Arnold Palmer waves goodbye at the 1994 U.S. Open as Mediate [right] takes in the moment

Palmer took the rising star under his wing, and when Palmer made his final bow in the U.S. Open in 1994 at Oakmont, just outside the Steel City, the USGA paired him with Mediate, who was by then established on the PGA Tour, although struggling with crippling back troubles.

“I could hardly walk that week because my back was so bad, but there was no way I was going to miss playing with Mr. Palmer in his last Open. The USGA asked me, ‘Are you going to be able to play?’ I said, ‘I’ll find a way.’

“As we played Mr.
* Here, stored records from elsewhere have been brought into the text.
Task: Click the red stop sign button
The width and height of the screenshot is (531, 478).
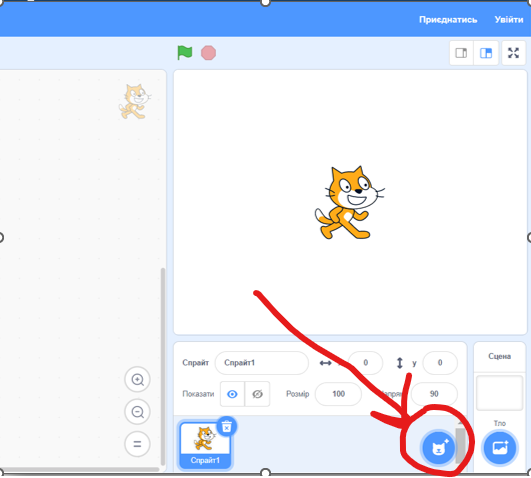Action: coord(208,53)
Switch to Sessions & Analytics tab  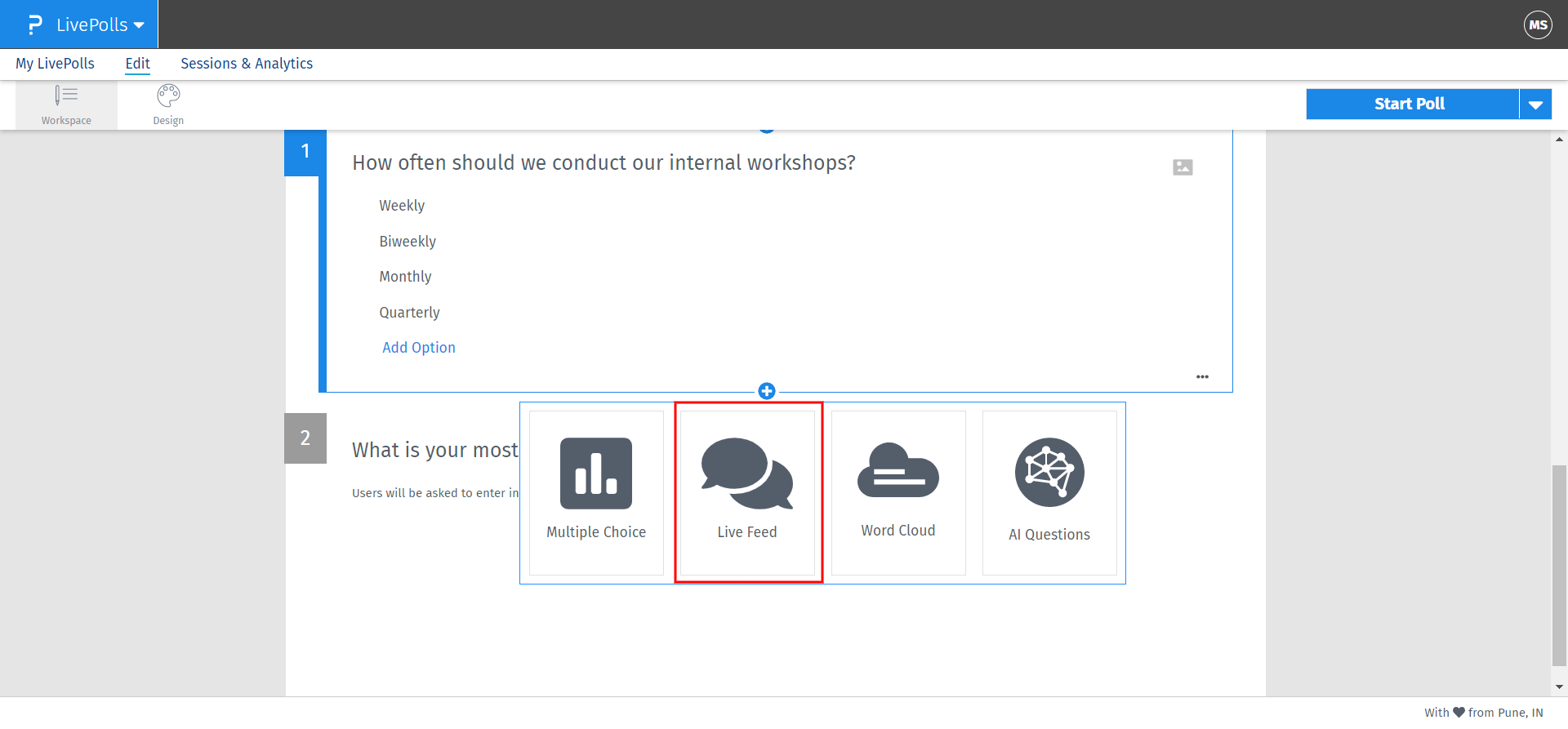[247, 64]

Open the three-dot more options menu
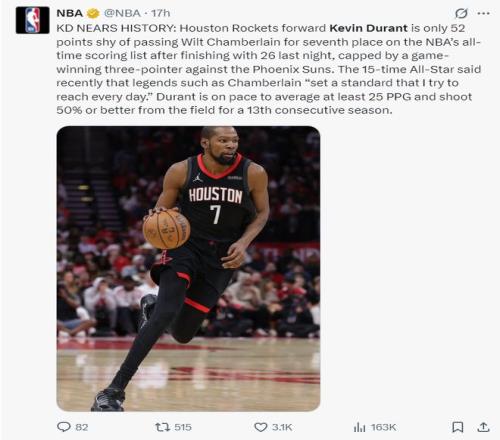tap(483, 13)
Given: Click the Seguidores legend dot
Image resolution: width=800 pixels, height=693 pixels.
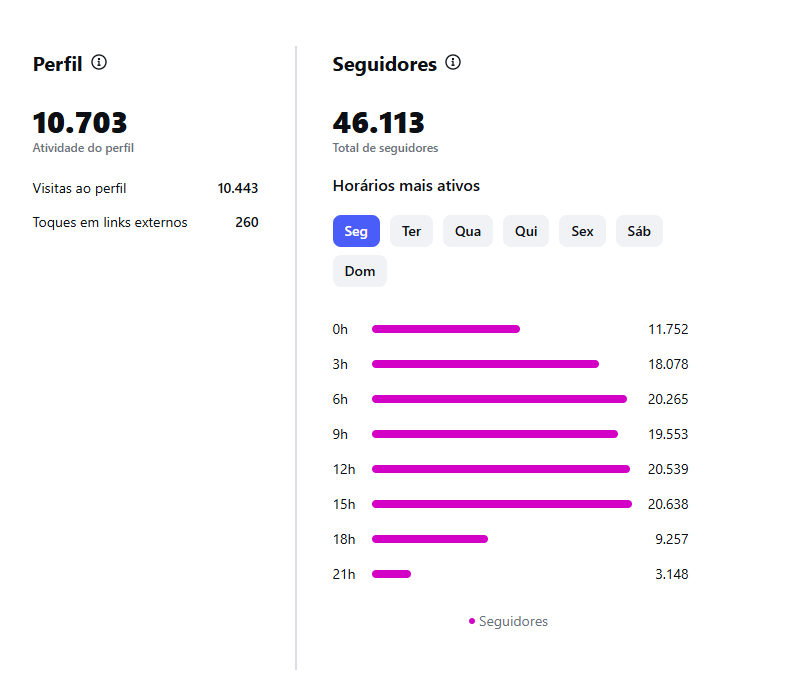Looking at the screenshot, I should [x=472, y=621].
Palmer’s last hole on the Friday, I held everybody back to watch him walk up to the green. It was an amazing sight. When I got up to the green I said to him, ‘This is all because of you,’ and Mr. Palmer lost it. That was when he started to cry.”

The tears continued when Palmer walked into his press conference and the packed room broke with convention to offer a standing ovation.

By the time of the 2008 U.S. Open, Mediate had been friends with Palmer for more than 25 years.

“After the U.S. Open, the first thing Mr. Palmer said to me was: ‘You handled yourself beautifully. I know you wanted to win. We wanted you to win, but for the way you played and the way you showed yourself I am very proud of you.’ That was the way he behaved and he thought that if he could do it then everybody else could too. That was big for Mr. Palmer. I tried to be like him but of course you can’t actually achieve it. I try to treat people the way he did.”

We can’t expect the 2021 U.S. Open at Torrey Pines to produce sporting drama to match Tiger versus Rocco, but every championship weaves its own unique story, and the fun is never quite knowing the ending until it happens.